_TASK REQUIREMENTS_.
Reproduce the data below, starting with the line containing "The height and" and continuing through the end of the data, including the requests, and add 97 to every coordinate in the answers. Omit the pictures from your reply.

_DATA RECORDS_.

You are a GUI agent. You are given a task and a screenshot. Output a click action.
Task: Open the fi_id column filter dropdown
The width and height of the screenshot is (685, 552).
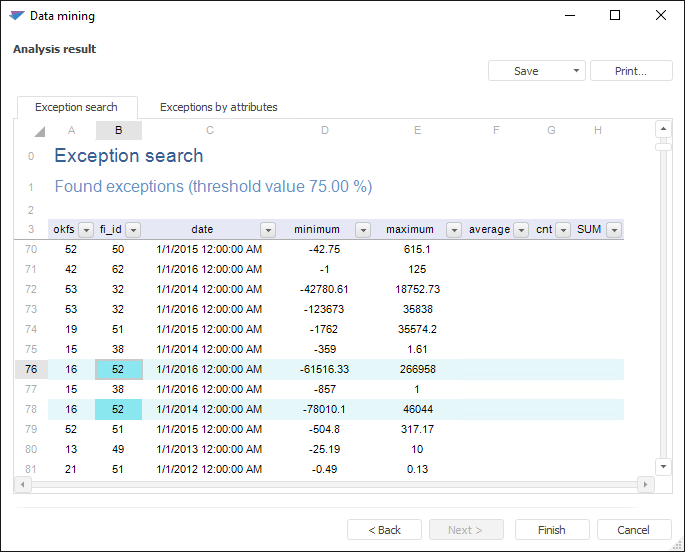[x=133, y=230]
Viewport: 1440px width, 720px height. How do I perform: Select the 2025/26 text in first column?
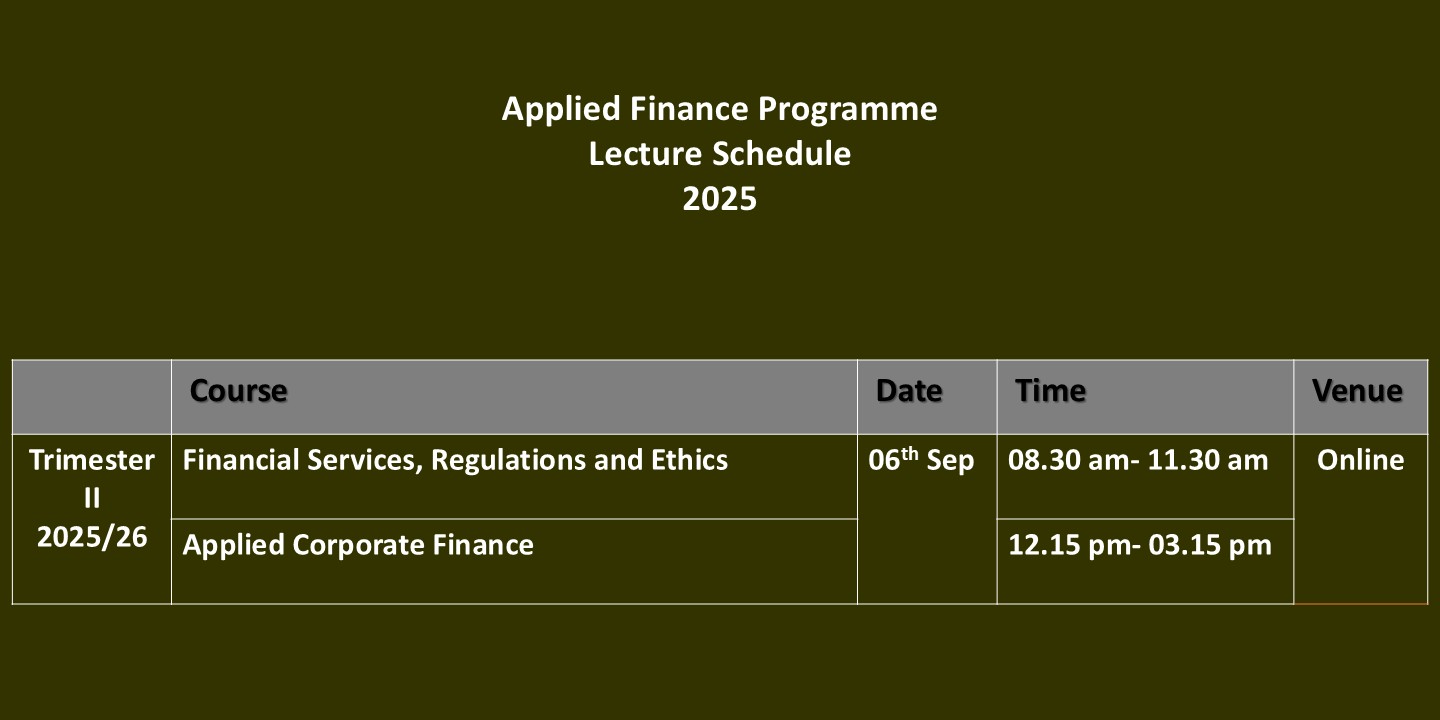point(92,538)
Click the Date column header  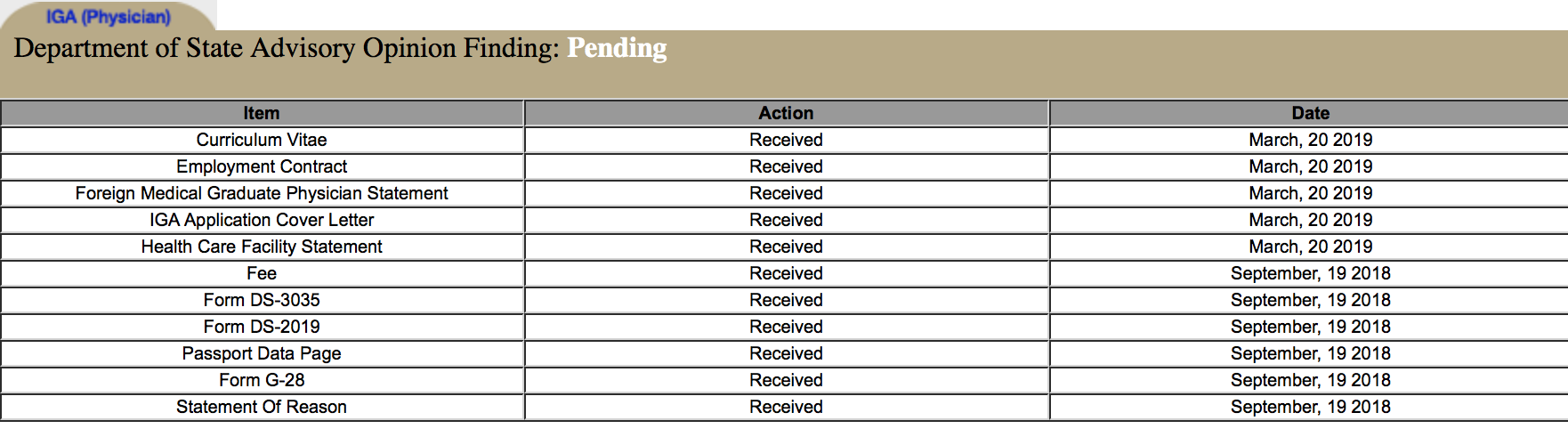point(1310,113)
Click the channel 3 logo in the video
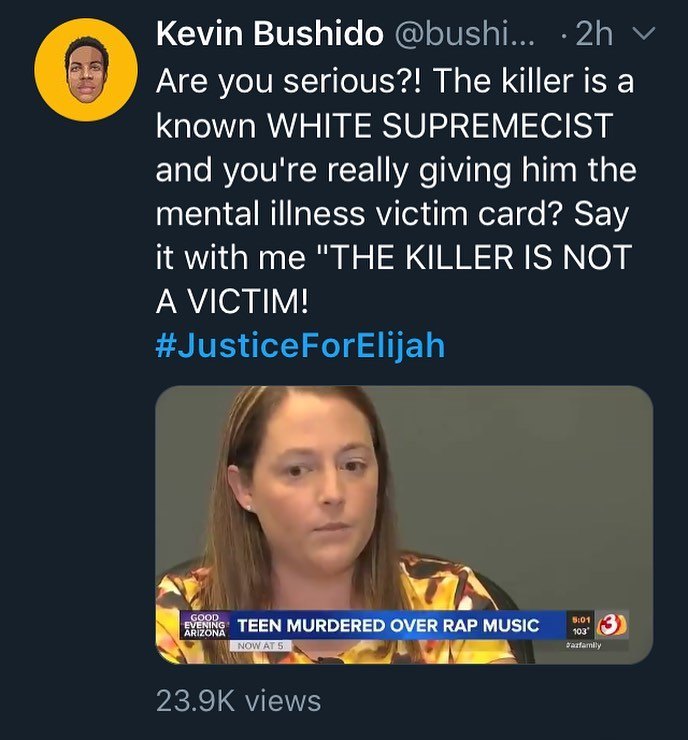This screenshot has width=688, height=740. click(x=613, y=625)
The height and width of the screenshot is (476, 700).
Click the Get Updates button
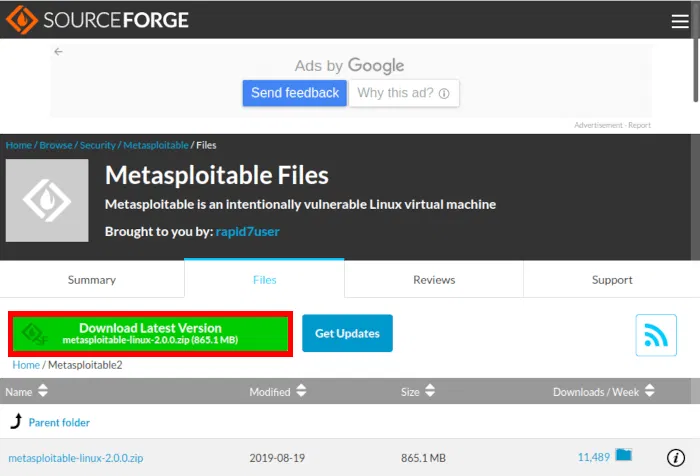347,333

_RESPONSE_.
The height and width of the screenshot is (476, 700).
Click the Get Updates button
444,430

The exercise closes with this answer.